Home Eating Out ‘Benjamin’ Stakes Out White Plains

‘Benjamin’ Stakes Out White Plains

Porterhouse for 2.

Neilson Barnard with Getty Images. Lizzie Grubman to the far left with Benjamin Prelvukaj

America is the land of opportunity. Do your job (or provide a service) well, and you may get the chance to do it for more money. Benjamin Prelvukaj has made one such opportunity for himself; branching out his signature steakhouse from Manhattan to White Plains.
Acclaimed in both Zagat and Michelin, Benjamin II officially opened its doors on Friday October 22nd, but I was fortunate enough to get a sneak peak at what the founder has in store for his second locale.

Prelvukaj was dressed to the nines and welcoming his guests (just a few hundred, mind you) himself.
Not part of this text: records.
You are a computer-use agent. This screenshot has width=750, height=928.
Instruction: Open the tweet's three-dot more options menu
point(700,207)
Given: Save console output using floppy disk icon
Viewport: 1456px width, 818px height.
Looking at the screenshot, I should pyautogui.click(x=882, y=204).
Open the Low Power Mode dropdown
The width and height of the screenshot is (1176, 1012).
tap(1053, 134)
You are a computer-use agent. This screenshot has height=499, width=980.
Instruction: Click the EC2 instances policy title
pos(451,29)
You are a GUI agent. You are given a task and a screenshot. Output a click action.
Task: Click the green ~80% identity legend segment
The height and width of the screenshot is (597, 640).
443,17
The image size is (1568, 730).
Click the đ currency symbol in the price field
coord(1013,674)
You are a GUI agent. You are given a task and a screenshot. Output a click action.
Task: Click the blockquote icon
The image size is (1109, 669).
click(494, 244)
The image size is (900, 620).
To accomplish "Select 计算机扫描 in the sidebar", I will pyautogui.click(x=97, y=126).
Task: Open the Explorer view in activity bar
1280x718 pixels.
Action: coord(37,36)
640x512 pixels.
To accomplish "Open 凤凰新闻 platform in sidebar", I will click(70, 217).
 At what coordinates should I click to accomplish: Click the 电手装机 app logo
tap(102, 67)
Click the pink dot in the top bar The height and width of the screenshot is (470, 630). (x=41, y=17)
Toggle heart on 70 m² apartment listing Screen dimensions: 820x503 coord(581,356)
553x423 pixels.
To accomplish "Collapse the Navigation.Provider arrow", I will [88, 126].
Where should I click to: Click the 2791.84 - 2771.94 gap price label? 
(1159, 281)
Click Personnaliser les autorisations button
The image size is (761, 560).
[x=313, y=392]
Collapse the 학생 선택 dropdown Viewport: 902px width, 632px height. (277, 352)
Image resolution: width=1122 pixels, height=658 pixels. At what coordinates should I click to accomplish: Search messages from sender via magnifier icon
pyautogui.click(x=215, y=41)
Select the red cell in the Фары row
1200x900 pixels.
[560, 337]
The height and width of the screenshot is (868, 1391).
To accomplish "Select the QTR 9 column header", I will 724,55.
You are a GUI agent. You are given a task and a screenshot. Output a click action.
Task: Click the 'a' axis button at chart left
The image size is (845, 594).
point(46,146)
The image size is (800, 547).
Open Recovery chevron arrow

A resident of nearby Ardsley, Benjamin was positively beaming– and rightly so. He’s been an alumnus of quality restaurants like Peter Luger for years. “If I can do as well in White Plains as I do in the city, I’ll be happy!” When asked how he liked his beef, it’s as if he’d read my mind. “Oh, medium rare. No question. If you go more than medium, you ruin your steak.”

The house was packed with hundreds of well-dressed movers and shakers. Some were White Plains locals, others were long-time diners at the Manhattan restaurant, but everyone looked good. Diners with arm candy par excellence mingled to sample some of the restaurant’s best-known dishes, and there was plenty go around.

The sliders were juicy perfection, while the piping hot crab cakes were buttery fried gold. Shrimp and oysters on the half-shell were surprisingly fresh, and the lamb chop’s flavor was roasted in. It all left me craving more…

Prelvukaj knows his business: his restaurants get all their meat from Strassburger Meats, a fifth-generation supplier. A specialty of the house is their porterhouse for two, carefully dry-aged for up to 28 days. Both Benjamin and his executive chef, Arturo McLeod, swear by it.

The chef is glad to be working at Benjamin II, where he’ll be training the staff for the next two months. “I worked with Peter Luger for twenty years,” says McLeod. “If I didn’t like Benjamin, I wouldn’t be cooking for him. It’s an honor.”

One thing everyone raved about was the thick-cut, sizzling Canadian bacon. “Everyone goes crazy over the bacon,” said one ardent fan. “They’re like slabs.” I tried to pry the secret to his bacon out of McLeod, but was quickly rebuffed by his wife Leticia and his daughter Selena.  “It’s a secret! Sssssshhhhhhh!”